In a book I revisit often, Pema Chödrön writes this:
“We think that the point is to pass the test or overcome the problem, but the truth is that things don’t really get solved. They come together and they fall apart. Then they come together again and fall apart again. It’s just like that. The healing comes from letting there be room for all of this to happen: room for grief, for relief, for misery, for joy.”
That’s what I’m working out in my own life right now. Making room. The pandemic itself is not a test but our response to it feels a bit like a series of pop-quizzes. It’s a new math for me and I’m still learning that there is no right answer to any given problem. The columns of loss seem greater than the columns of gain. While it may balance itself out in the end, as the equations build, I flounder.
I have taken to compiling an actual list of losses and gains. Unsure as to whether it actually helps, it is forward motion, and that is enough. It’s wonky, at best, lopsided at worst. It is what it is. Taking stock and making room.
Loss column:
*I miss hugs and touch
*I am almost afraid to enter public spaces with people who still think of this virus as a hoax.
*I have let friends slip away over both the pandemic and the election. *It is not my job to “understand their perspective”. It’s my job to protect myself from harmful behavior.
*I feel like a bird with clipped wings.
*I have become acutely aware of the nuance of text and email. Emotion, and all that goes with it, is lost in the ether. “Tone” is hard to detect on the page or screen.
*I feel unmotivated to purge the (largely useless) things in my boxes and boxes of “stuff” in the garage.
*I miss strong, smart leadership.
*I see where I am prone to judgment. (Maybe this one should actually straddle the two columns …)
Gain column:
*I actually like wearing a neck gaiter. I’ve grown a bit sad with how my neck feels slack and wrinkled. I can hide it with a gaiter.
*I’ve met new friends on my outdoor adventures. Escapists, from the confines of four walls, like myself.
*I like the idea that, for once, our Christmas will not be filled with embarrassing excess.
*I write more letters.
*I read more books.
*I understand the routines of all my pet-mates; how much Gus sleeps and pees, how vocal Molly is around 4pm and how much Yoda loves his three daily walks.
*I go to bed earlier and rise earlier.
*I am learning about birds: their calls, identifying features and names. I love their names.
*Kelly and I laugh more than we ever have.
Making room for everything is a daily task. It’s not really the kind of list where things get scratched off and they are “done”. No, it isn’t like that at all. It’s like a yoga stretch that gets easier over time. It’s a kind of emotional flexibility that develops as you stretch your heart.
Pema also writes:
“We don’t set out to save the world; we set out to wonder how other people are doing and to reflect on how our actions affect other people’s hearts.”
This, too, is a part of making room.
Not every act of reaching out is met with a reaching back.
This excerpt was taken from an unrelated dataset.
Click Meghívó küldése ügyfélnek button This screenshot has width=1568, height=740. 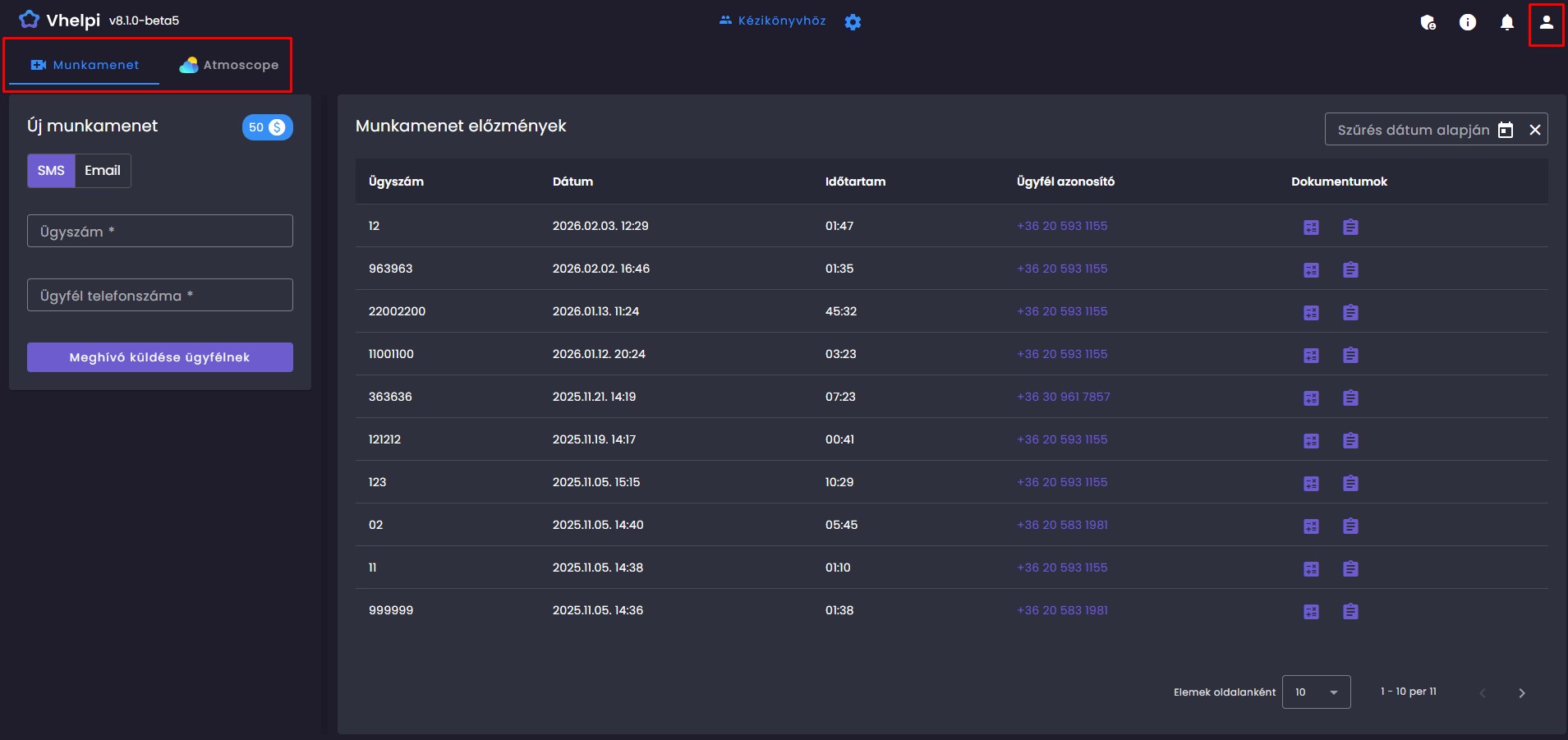pos(160,357)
What matters most is not always the exchange, but the desire that is at the root of it. This is hard emotional work for me. I crave the reciprocity of connection. Maybe there should be a third column: “somewhere between loss and gain”.
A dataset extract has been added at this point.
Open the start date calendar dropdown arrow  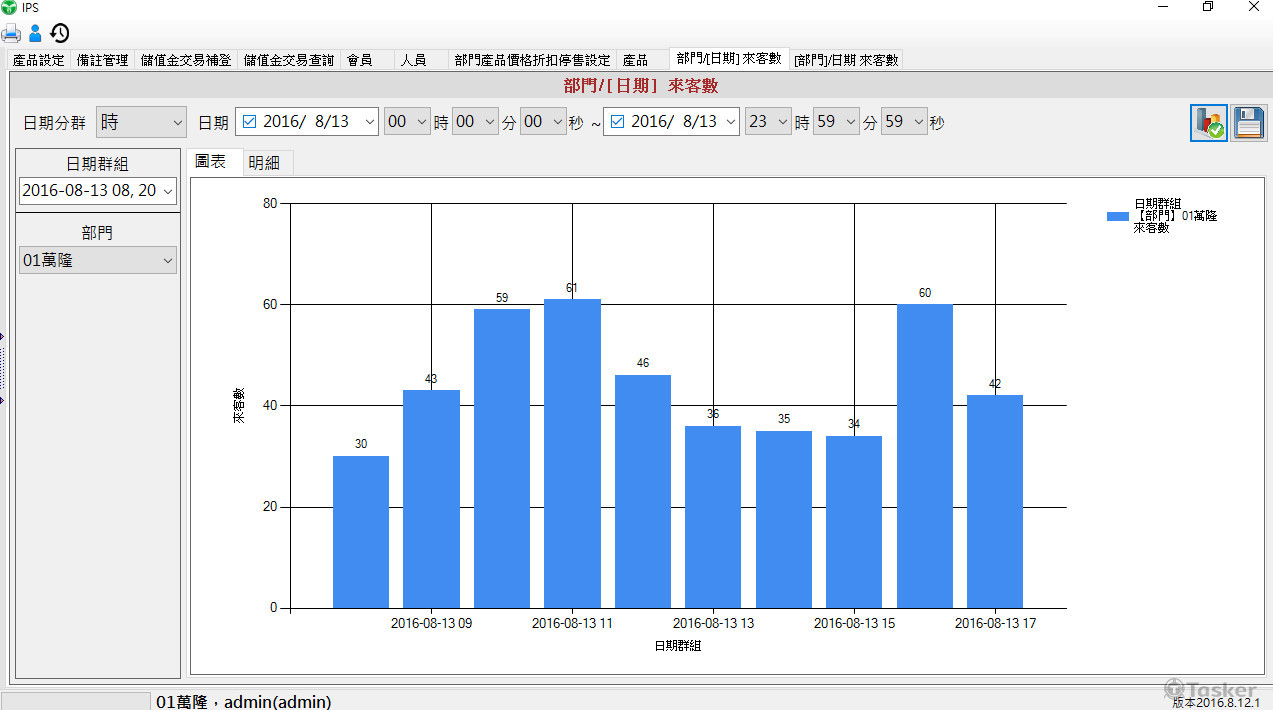pyautogui.click(x=369, y=122)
I’m learning something new about myself every day. The lead-up to the election was an anxious time for me. It has given way now to an eagerness for this new beginning. The current leadership largely irrelevant, I look forward to the day I can listen to the news again, free of hateful rhetoric.
New week.
New day.
New beginning.
I’m too tired to make a list. What is gained is so much time with family. What is lost is energy for anything else.
Luckily, we always find time for the things that matter the most ..
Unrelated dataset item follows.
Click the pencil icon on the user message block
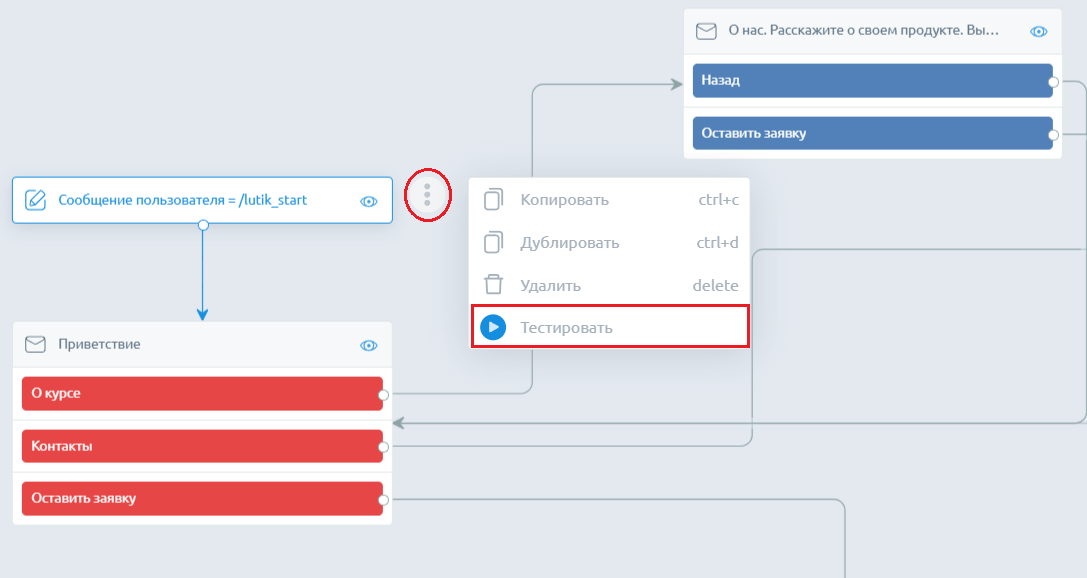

Every last thing. Especially our job of protecting ourselves from harmful behavior. There has been so much good to come out of these times. There has also been so much lost…I feel that the space between loss and gain is evolution.
I think that’s a perfect description, Sam. We are surely evolving and growing as this new normal unfolds before our eyes. I imagine that “Papa Bear” instinct kicks in pretty hard when it comes to protecting, not just yourself, but your little ones. I hope we are all growing into better versions of ourselves. Thanks for stopping by ♡
Thank you, Bonnie Rae. I’m glad you two are laughing more than ever!
Thanks for reading, Deb. Yes, laughter these days is, well … everything !
Well said!
Thank you so much for reading. Such a crazy time.